Are we becoming de-sensitized to school shootings? Can we just ignore each one? Can we turn off the news?
Guns vs. mental health.
Are these the discussions we want to have with our children?
Two weeks ago, my son’s school had a lockdown. A person with a firearm was reported walking by the school. I found out at the Coop. Another parent was there. Her husband said four police cars were in front of the school. Moments later my son texted, “We are in lockdown.”. I thought no. This isn’t real. It’s a false alarm. My son is protected. My son is safe.
My first instinct was to go to the school. Many parents in Florida did just that. Waiting for the next text from their children inside.
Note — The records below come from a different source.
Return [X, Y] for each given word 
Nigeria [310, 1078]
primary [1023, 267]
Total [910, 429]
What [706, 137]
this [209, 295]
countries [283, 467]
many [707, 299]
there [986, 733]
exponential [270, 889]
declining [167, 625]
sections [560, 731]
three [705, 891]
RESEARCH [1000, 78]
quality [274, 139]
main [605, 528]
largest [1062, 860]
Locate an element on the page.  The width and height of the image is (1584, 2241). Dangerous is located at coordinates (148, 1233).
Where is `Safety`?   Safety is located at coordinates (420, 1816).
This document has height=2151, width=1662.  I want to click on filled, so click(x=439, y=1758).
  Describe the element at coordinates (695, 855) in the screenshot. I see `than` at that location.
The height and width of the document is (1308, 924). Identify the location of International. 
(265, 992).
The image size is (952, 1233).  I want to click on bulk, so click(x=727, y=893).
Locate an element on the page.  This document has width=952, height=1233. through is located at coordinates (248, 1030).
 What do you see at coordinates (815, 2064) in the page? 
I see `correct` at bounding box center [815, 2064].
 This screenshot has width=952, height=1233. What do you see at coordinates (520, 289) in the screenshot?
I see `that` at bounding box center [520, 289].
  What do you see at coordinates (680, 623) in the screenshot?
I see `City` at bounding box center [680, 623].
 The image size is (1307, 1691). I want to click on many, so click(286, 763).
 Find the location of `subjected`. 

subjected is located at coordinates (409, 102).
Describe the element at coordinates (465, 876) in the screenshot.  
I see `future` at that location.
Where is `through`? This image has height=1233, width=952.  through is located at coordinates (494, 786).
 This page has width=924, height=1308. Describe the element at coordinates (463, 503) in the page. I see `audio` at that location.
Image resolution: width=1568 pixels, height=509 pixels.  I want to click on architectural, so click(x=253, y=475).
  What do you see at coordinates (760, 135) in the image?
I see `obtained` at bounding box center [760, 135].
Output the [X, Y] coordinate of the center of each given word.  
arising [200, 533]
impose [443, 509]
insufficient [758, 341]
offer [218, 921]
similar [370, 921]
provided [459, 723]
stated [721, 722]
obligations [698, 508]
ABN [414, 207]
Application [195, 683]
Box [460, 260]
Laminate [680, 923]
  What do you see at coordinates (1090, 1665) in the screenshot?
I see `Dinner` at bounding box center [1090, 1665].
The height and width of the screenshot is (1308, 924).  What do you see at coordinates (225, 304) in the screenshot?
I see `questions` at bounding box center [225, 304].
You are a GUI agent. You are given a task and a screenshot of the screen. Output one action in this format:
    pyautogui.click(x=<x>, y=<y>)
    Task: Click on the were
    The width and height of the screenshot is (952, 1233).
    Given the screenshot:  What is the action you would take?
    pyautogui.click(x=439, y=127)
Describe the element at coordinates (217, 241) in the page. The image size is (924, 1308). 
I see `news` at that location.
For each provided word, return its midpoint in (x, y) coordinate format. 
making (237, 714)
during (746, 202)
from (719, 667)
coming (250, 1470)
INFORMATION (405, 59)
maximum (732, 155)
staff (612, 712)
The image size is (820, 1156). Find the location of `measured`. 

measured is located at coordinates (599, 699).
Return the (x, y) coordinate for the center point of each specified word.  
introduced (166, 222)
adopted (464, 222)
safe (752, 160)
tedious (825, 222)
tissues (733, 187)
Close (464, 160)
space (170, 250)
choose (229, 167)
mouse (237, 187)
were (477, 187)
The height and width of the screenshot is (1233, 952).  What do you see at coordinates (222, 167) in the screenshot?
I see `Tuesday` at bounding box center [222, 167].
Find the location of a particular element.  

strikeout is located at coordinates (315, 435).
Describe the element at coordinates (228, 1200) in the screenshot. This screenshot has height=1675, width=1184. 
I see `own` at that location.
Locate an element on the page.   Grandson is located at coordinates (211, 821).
I also know this could put my own safety at risk.
It was a false alarm. It was over quickly. The school learned from the experience. Blinds need fixing. Communication improved.
Are schools prepared? What sorts of drills should they have? How should parents be notified during a lockdown or incident or should schools wait until it’s over?
Schools avoid lockdown drills in response to school shootings in order not to provoke more anxiety; however, staff can practice without students. As a parent, I want to be notified when there is a lockdown. I don’t want to read it on social media.
In the district I used to teach in, a parent asked in response to Parkland if counselors would be available at the school to help children understand. This is not part of normal school policy. Counselors come after an incident. But don’t our children and ourselves need help now? What can we do? Shouldn’t we provide them with professional help now or is it not necessary?
How Do You Talk To Your Kids About School Shootings?
I didn’t, but I should.
The American Psychological Association offers the following advice:
- Be honest.
- Acknowledge “that bad things do happen”
- Reassure that parents, teachers and police work to keep them safe
- “Put their fears into proportion to the real risk”
- Limit exposure to media and news so children don’t see it over and over again.
- Look for early warning signs of anxiety like headaches and poor school performance.http://www.apa.org/topics/violence/school-shooting.aspx
NBC offers additional advice such as get your own anxiety under control before talking to your children.https://www.nbcnews.com/better/health/how-mental-health-experts-talk-their-kids-about-school-shootings-ncna845586
With each school shooting, parents wonder could this happen at my child’s school? We feel reluctant to drop them off. We consider homeschool.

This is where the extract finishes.